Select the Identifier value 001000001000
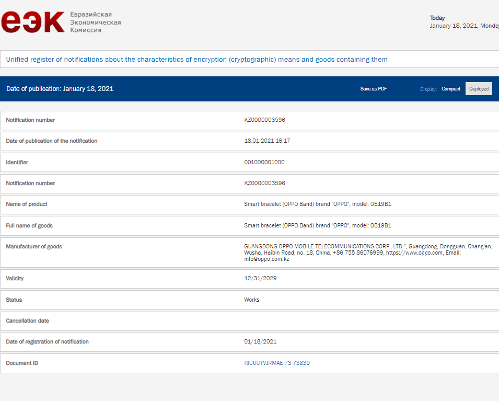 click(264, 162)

==

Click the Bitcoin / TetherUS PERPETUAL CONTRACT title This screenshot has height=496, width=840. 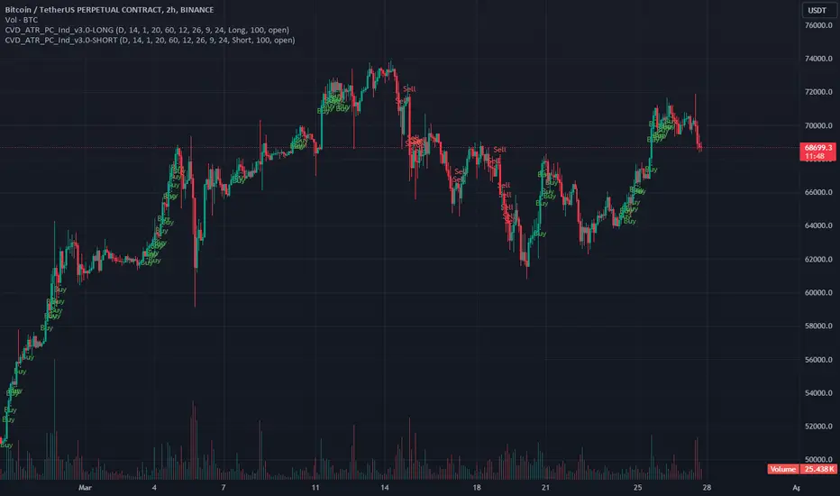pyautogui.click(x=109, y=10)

* * *

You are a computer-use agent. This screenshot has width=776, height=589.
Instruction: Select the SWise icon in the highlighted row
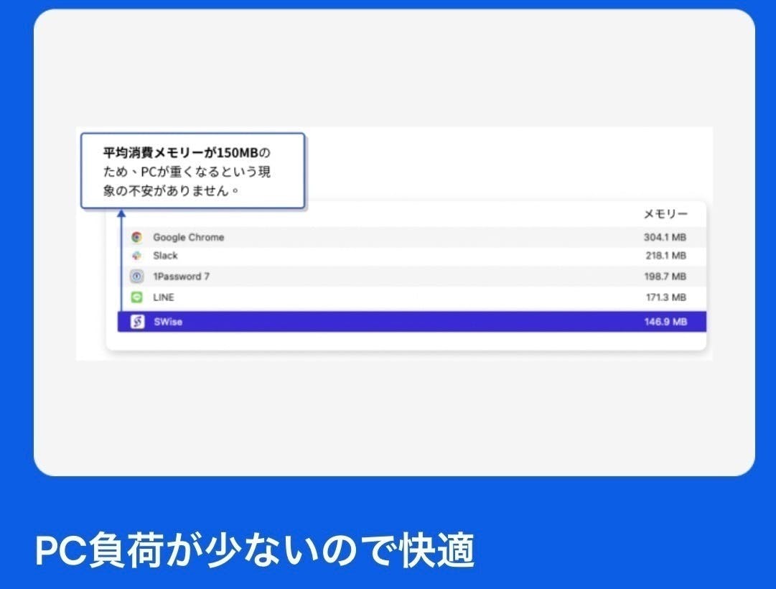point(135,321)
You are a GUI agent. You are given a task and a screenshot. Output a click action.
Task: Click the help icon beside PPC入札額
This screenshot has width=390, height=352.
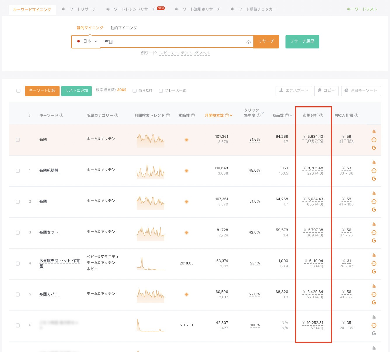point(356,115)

Prompt –
A single number is required: the count of lines in the material above that contain the word "agent".

Answer –
2